Je vous explique l'histoire!
Il y a 2 semaines j'ai coincé mon ipod classic dans la glissière de siège de ma voiture et il ne fonctionnait plus après.
J'ai trouvé un autre ipod 160gb dont le disque dur était HS.
J'ai donc mis le disque dur de mon premier ipod dans le second.
Jusqu'ici tout va bien le nouvel ipod démarre bien.
Et là ça se corse un peu.
Je l'ai connecté à itunes pour le synchroniser car ma musique n'apparaissait plus sur le ipod (mais elle était bien présente sur le disque dur).
Itunes m'oblige alors à faire une restauration, le téléchargement de la version se fait bien mais le message suivant apparait juste après : 
L'ipod "sans titre" n'a pas pu être restauré car le fichier de programme interne est incompatible.

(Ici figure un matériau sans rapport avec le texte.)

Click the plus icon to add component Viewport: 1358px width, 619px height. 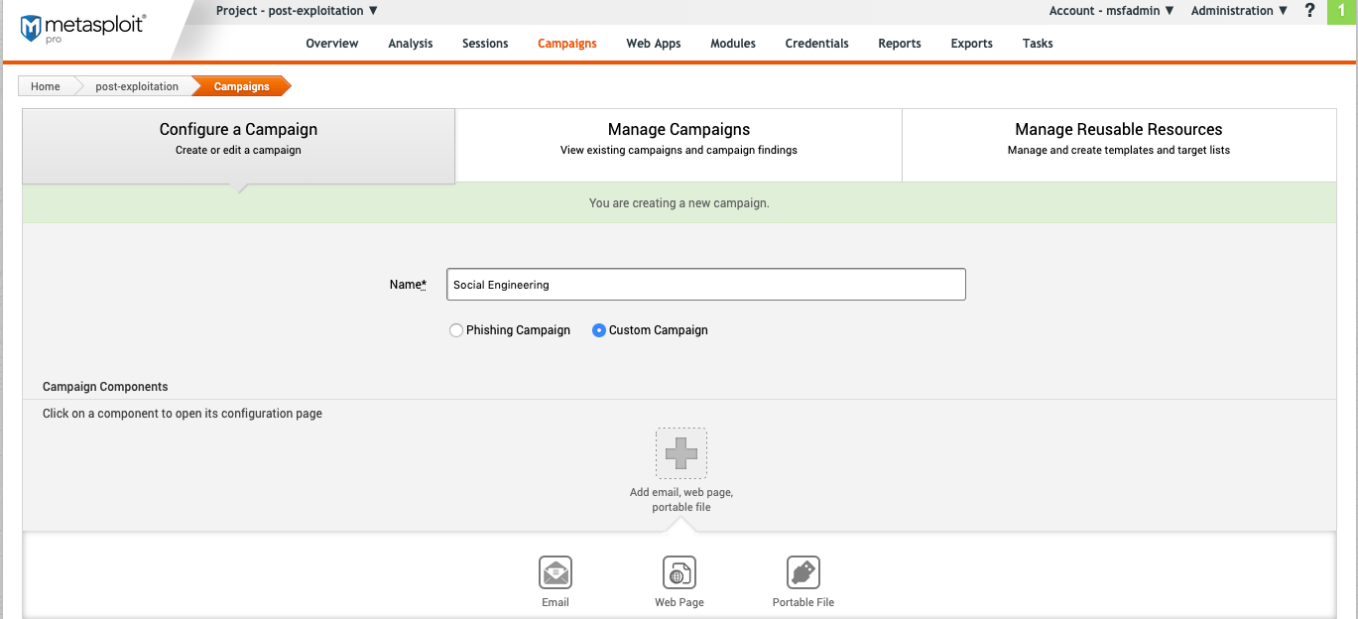tap(681, 453)
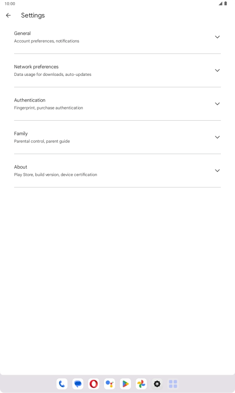Open the Messages app in the dock
This screenshot has width=235, height=393.
78,384
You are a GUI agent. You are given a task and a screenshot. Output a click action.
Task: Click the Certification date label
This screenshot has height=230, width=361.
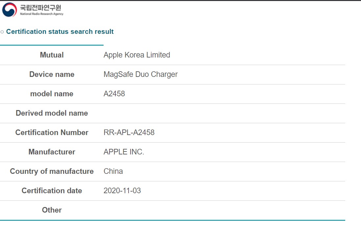(52, 191)
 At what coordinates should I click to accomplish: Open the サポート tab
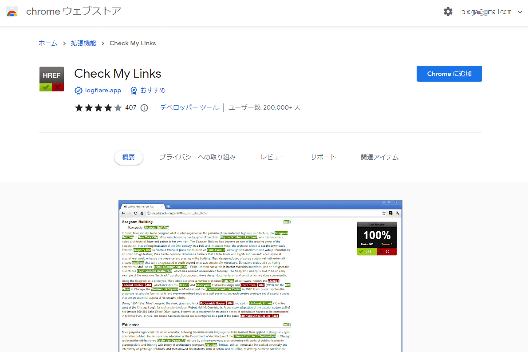(x=323, y=157)
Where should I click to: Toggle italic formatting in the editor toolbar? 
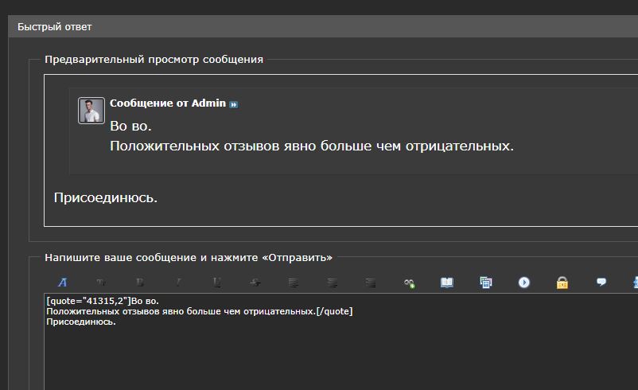[178, 282]
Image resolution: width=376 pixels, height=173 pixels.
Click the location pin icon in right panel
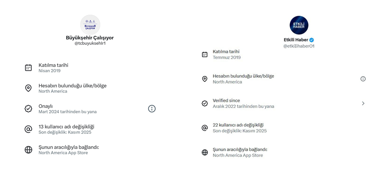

J'appelle donc l'assistance apple qui me dit d'essayer sur un mac plus récent avec itunes à jour(je ne peux plus mettre itunes à jour sur mon mac car il est trop ancien...)
Ce matin je connecte donc mon ipod à un itunes 12.6.1.25.
Déjà le logiciel ne m'oblige pas à restaurer l'ipod.
Je tente quand même une restauration;même problème qu'avec mon mac.
Je tente une synchronisation avec la bibliothèque,elle fonctionne!
Je me crois donc tiré d'affaire mais lorsque je l’éjecte le musique n'apparait toujours pas sur le ipod.
J'en suis à cette situation et je commence à désespérer...
Donc pour résumé :
-le ipod et la musique apparaissent dans itunes
- la restauration est impossible
- la musique n'apparait pas sur le ipod

J'ai rappelé l'assistance, ils m'envoient vers un apple store ...

Je tiens aussi à préciser que mon ancien ipod datait de l'automne 2009 et qu’apparemment le nouveau est de 02/07/2013 (vu à l’intérieur du ipod sur la coque métallique lors du démontage)
Or lors de la restauration i tunes télécharger la mise à jour pour un ipod de 2009.
Le problème ne pourrait pas être à ce niveau là?

A la base j'avais acheté un ipod car ce baladeur me semblait réparable à l'infini,peut être y a t'il une limite...
Désolé pour le pavé et merci d'avance pour votre aide!


----------